As for 2b, you are correct again. I have consistently stated that reforming food stamps in the way we have been discussing would be very difficult. That doesn’t mean that solutions shouldn’t be proposed and critiqued.

I swear, you people take some strange angles in this debate. I mean, I guess its true; we’ve never defined the criteria for being overweight or formally defined being obese as undesirable – do we really need to? Seriously?

Look, there are two pretty powerful arguments for not reforming the program:

(1) it’s not really being abused to the extent suggested, and
(2) it would be too difficult to reform it.

These are the things that it would interesting and worthwhile to delve into.

Unfortunately, its difficult to read what people are saying about these issues as you have to scroll through pages and pages of blatant and silly mischaracterizations “So you’re saying that they should eat only uncooked beans and dirt from a bucket?” and ridiculous personal attacks “anyone who doesn’t think cookies should be purchased with food stamps has the main goal of making life miserable for poor people.” I really don’t think this adds to the debate.

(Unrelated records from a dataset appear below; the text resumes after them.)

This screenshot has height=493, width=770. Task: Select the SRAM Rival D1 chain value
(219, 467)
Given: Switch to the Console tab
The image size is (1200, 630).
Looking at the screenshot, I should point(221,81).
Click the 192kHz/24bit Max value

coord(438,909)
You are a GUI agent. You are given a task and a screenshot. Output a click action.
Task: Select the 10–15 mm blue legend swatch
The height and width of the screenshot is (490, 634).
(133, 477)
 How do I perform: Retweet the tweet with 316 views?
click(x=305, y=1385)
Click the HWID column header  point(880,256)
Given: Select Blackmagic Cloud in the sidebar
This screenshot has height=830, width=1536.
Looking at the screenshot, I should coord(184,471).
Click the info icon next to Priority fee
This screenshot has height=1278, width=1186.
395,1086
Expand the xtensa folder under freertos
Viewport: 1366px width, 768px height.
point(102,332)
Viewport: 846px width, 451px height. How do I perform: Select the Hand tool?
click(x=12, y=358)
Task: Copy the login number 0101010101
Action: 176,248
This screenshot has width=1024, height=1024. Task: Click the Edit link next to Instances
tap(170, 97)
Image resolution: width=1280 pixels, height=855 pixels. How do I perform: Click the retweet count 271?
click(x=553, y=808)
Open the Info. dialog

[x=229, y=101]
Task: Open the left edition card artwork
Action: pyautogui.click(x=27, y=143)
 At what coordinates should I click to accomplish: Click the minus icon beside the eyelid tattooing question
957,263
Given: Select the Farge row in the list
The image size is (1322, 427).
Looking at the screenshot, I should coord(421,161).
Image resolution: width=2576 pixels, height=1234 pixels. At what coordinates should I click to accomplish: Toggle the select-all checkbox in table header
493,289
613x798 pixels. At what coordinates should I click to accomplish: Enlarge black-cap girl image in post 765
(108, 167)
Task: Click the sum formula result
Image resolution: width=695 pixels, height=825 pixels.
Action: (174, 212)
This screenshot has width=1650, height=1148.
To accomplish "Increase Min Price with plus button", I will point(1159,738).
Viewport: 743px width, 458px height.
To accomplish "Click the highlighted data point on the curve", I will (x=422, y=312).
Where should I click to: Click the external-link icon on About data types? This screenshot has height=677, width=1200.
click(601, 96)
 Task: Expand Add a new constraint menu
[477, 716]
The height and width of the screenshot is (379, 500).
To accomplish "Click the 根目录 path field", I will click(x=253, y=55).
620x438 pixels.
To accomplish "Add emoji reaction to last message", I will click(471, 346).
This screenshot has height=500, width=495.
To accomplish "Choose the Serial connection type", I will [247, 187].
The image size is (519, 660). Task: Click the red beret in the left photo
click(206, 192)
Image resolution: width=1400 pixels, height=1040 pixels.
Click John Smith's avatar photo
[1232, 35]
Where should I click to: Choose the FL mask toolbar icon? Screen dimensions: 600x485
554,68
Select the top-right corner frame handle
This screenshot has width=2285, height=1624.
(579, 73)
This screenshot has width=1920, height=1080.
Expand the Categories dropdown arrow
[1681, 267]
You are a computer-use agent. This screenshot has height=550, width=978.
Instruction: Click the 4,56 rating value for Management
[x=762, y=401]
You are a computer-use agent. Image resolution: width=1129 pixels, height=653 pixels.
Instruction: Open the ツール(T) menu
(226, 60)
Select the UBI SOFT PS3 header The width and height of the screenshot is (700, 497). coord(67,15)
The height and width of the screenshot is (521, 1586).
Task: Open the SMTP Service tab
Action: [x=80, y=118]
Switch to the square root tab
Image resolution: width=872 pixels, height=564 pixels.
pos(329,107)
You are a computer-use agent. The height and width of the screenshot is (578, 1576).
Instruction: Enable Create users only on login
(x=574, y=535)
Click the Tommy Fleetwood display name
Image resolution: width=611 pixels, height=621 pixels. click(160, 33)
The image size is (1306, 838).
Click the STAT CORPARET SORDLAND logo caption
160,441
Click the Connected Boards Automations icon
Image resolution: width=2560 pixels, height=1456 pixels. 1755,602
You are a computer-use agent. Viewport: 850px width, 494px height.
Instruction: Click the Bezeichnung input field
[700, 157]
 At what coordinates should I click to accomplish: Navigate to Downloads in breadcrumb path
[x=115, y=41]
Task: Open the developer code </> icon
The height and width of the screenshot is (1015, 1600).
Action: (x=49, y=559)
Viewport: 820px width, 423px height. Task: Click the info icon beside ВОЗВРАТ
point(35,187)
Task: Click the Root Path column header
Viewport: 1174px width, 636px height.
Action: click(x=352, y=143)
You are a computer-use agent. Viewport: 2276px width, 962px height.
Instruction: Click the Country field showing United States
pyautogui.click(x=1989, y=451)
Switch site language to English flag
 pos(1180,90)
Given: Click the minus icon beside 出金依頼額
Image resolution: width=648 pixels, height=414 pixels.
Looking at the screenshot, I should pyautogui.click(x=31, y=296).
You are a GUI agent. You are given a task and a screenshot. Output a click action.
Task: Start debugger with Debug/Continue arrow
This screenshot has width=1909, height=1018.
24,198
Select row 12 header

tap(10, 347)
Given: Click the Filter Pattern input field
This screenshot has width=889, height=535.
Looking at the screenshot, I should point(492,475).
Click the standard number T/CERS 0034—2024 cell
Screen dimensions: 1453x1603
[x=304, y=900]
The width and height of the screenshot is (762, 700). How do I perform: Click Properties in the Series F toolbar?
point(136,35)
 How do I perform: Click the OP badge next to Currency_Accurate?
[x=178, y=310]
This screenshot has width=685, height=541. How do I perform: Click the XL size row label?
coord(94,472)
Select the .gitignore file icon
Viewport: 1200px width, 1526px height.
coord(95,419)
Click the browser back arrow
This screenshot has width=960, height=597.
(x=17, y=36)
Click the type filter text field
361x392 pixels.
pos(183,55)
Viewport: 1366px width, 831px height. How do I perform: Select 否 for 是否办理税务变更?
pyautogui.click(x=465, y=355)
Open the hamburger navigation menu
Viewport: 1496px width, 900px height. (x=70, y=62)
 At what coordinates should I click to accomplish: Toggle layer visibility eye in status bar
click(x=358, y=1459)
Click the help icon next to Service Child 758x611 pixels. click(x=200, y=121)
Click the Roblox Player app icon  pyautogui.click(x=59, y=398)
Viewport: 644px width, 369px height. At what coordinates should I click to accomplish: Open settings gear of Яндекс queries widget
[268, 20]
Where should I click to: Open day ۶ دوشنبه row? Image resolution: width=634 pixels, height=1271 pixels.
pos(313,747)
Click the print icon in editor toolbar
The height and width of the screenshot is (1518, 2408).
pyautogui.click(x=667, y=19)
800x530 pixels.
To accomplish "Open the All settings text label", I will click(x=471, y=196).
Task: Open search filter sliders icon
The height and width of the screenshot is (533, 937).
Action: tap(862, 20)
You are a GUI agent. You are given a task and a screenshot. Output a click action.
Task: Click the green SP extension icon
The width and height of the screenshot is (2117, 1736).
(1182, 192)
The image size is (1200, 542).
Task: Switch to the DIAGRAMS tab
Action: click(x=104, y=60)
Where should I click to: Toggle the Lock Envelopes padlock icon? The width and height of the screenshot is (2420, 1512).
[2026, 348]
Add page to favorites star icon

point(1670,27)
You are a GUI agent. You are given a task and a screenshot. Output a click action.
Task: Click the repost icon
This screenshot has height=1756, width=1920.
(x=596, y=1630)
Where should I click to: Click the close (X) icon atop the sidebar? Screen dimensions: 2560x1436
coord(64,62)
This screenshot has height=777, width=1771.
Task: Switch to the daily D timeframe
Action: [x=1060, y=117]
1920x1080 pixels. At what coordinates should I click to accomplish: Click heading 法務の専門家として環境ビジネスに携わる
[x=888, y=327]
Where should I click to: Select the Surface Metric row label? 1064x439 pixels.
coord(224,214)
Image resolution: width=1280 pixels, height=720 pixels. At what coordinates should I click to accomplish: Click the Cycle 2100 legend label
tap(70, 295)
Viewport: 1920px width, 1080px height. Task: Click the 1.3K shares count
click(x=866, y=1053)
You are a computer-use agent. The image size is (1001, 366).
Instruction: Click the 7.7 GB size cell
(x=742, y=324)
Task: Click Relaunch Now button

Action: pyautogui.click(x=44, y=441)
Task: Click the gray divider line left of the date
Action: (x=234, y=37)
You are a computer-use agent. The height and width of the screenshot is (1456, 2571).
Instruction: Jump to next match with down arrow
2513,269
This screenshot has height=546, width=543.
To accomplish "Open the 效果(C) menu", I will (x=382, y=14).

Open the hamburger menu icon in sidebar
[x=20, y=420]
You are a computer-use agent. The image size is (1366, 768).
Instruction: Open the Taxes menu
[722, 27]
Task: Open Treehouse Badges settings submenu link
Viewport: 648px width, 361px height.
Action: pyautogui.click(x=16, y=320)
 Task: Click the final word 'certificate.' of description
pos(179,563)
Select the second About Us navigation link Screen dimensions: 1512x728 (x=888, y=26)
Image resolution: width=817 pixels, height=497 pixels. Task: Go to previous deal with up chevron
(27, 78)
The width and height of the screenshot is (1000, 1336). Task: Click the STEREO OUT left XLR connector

Sure, and why not insist they only get bread and water? Or perhaps you’ll be so noble to make an exception for fried chicken and watermelon???

Dear god, another one…

Look, I know you don’t really think that the only alternative to junk food is bread and water, so why say it?

And why are you trying to add a racial element to this discussion?

What has happened to this board?

Yes.

However, I don’t accept your assumption that food stamps aren’t intented to buy treats. They’re meant to buy food. Cookies are perhaps inferior food, depending, but they’re still food.

As far as I’m concerned this whole “purpose it was intended” line of argument you are using can do nothing but backfire on you. In actual fact the government doesn’t care what kind of crap you eat, so long as you eat. A person who lived only on cookies would avoid starvation (though scurvy might be a problem), and thus the purpose of the food stamps would be served. This idea you have that food stamps are meant to put the poor on diets is a product of your own fantasy - or by my guess, your desire to stop having the poor people be happy while on the public dole.

Nope. What other people feed their children is pretty much the definition of Not My Problem, as long as the kids eat something.

Plus you don’t give enough data here anyway. Junk food is expensive, relatively speaking - if a person spent 49% of their food stamps on extremely cost-effective healty ingredients and then buys a cake with the surplus, then the kids could actually still be getting a relatively healthy diet when the dust settled.

Well that’s just begging the question. You can’t measure abuse until you define it, and dispute over that definition has been the bulk of this thread.

My bags from the local food bank always include a book of McDonald’s coupons. Junk food, maybe, but I image that many poor chldren are elated to actually be able to eat at MickeyD’s.

I wonder why the local newspaper doesn’t include the Sunday coupons in food bank packages. I’m going to emal them to suggest it.